In December 2025, Mastercard also highlighted regional readiness where tokenization is already widely enabled, arguing that markets with high issuer tokenization coverage are primed for adoption of Agent Pay’s security and authentication model.
What “Agentic Commerce” Means For Shoppers
For consumers, the pitch is convenience with guardrails:
- The agent handles repetitive steps (searching, comparing, checkout).
- The consumer sets permissions (spend limits, merchant categories, rules).
- The payment credential is secured via authentication and tokenization.
Visa’s materials emphasize that consumers can define limits and rules while the system supports safe payment execution via verified agent flows.
Mastercard similarly stresses “complete control” over what an agent can purchase and positions its authentication stack as a way to keep transactions clearly authorized and identifiable.
The Big Unresolved Issue: Errors, Disputes, And Liability
Even if fraud is reduced, mistakes will happen—wrong item, wrong date, wrong shipping address, duplicates, or misunderstood preferences.
Traditional card disputes typically involve four main parties: the cardholder, the issuing bank, the merchant, and the acquiring bank/payment processor. Agentic commerce can add at least one more actor: the AI platform or agent provider that executed the action.
Mastercard’s public statements explicitly mention supporting consumer disputes as part of its Agent Pay design goals, underscoring that dispute flows need to work even when an agent is involved.
Visa’s approach—verifying agents and structuring authenticated intent—also appears aimed at improving traceability: if a transaction is agent-initiated, systems need clear signals about who initiated it and under what permissions.
Industry analysts and merchant-payment providers have warned that agentic checkout could reshape chargebacks and post-purchase workflows, because “intent” becomes harder to interpret when it is delegated to software.
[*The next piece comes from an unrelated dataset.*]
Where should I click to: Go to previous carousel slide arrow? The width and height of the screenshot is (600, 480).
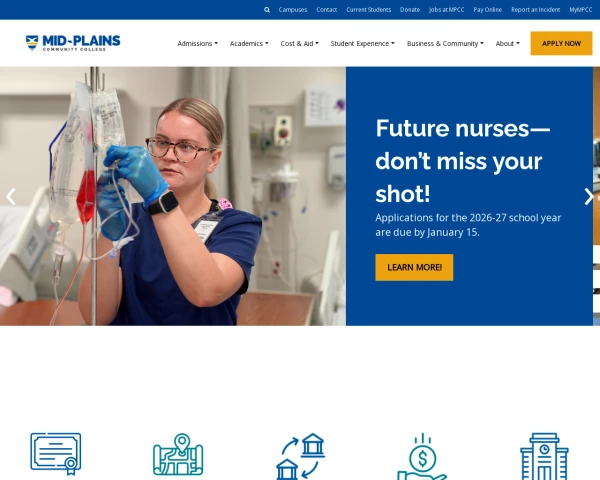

Timeline: How Fast This Is Moving
Below is a simplified timeline of key milestones that show how quickly agentic commerce is moving from concept to commercial deployment.
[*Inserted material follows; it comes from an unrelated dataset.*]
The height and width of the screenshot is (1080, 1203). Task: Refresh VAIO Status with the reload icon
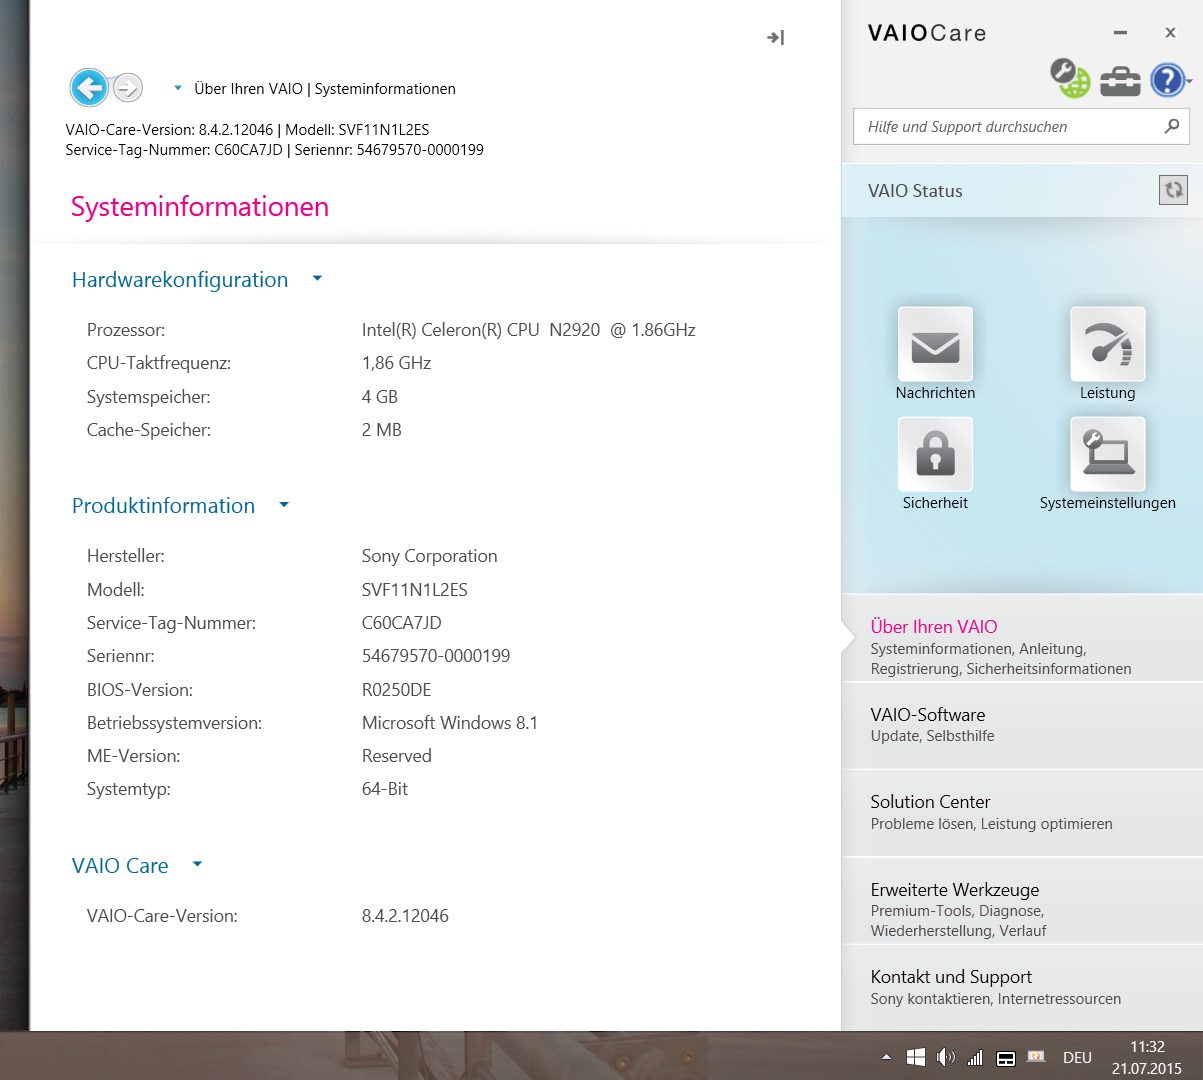1173,190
| Date | Milestone | Company |
| Apr 29, 2025 | Agent Pay announced; agentic tokens + consumer control highlighted | Mastercard |
| Aug 21, 2025 | Adobe reports AI-driven retail traffic up sharply year over year | Adobe |
| Sep 29, 2025 | Instant Checkout launched in ChatGPT for U.S. users (Etsy first; Shopify planned) | OpenAI |
| Oct 14, 2025 | Trusted Agent Protocol announced; Cloudflare collaboration | Visa |
| Dec 2025 | Visa reports hundreds of secure agent-initiated pilot transactions | Visa |
| Early 2026 (planned/positioned) | Broader commercial expansion and cross-market rollouts | Visa/Mastercard |
What Merchants And Platforms Should Watch Next
Three practical signals will indicate whether agentic commerce becomes a default checkout path in 2026:
- Interoperability: Merchants will resist rebuilding checkout for every AI assistant. Protocols that reuse web standards and existing payment rails will be easier to adopt. Visa explicitly framed Trusted Agent Protocol around existing web infrastructure.
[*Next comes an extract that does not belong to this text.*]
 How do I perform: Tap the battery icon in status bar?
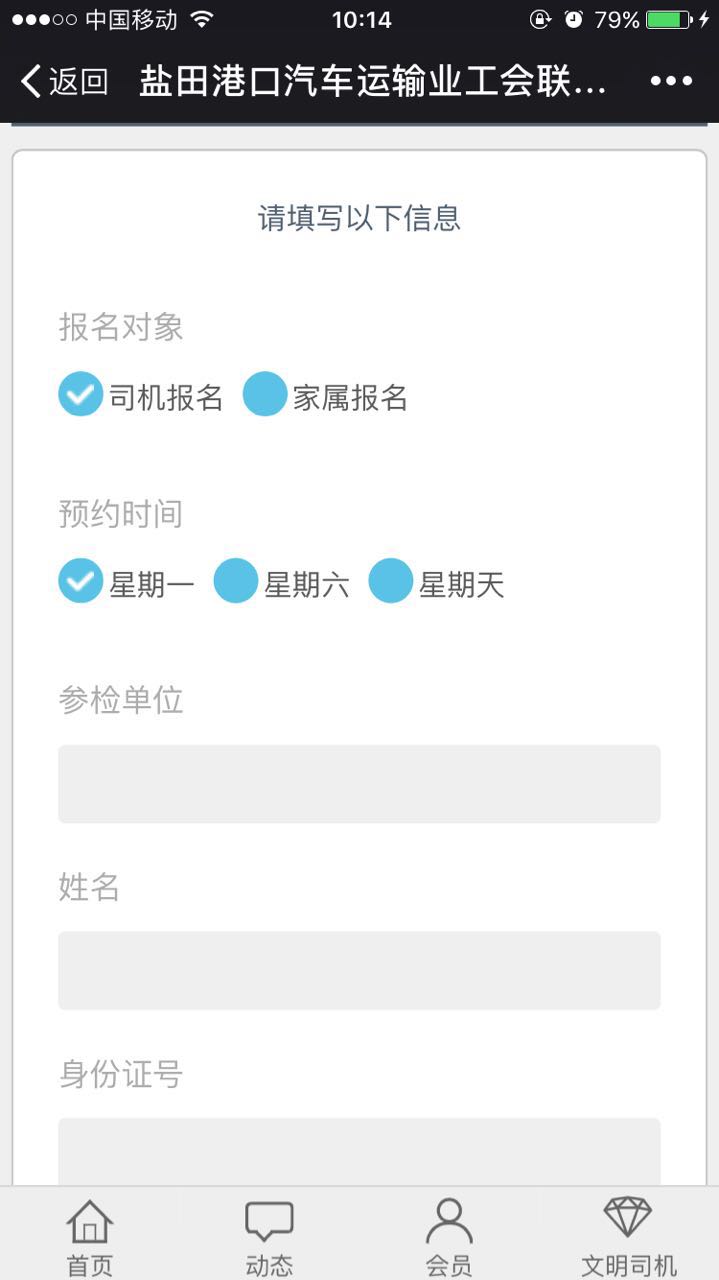[x=669, y=19]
- Fraud And Bot Filtering: If agent traffic looks like bot traffic, it will be blocked. Cloudflare’s involvement signals that bot authentication and edge enforcement are central to making “good automation” acceptable to merchants.
- Dispute Clarity: The winning model will make it easier—rather than harder—to resolve “I didn’t mean to buy this” cases when a user delegated actions to an agent. Mastercard has publicly included dispute support in its Agent Pay positioning.
Visa and Mastercard are treating agentic commerce as a structural change, not a feature—building systems that can verify AI agents, enforce permissions, and secure credentials as purchases move into chat interfaces. The next phase will test whether these frameworks reduce fraud and friction without creating new confusion around disputes and responsibility. With Instant Checkout already live in ChatGPT for U.S. users, 2026 is shaping up as the year merchants, banks, and AI platforms decide what “trusted” AI-driven checkout should look like at scale.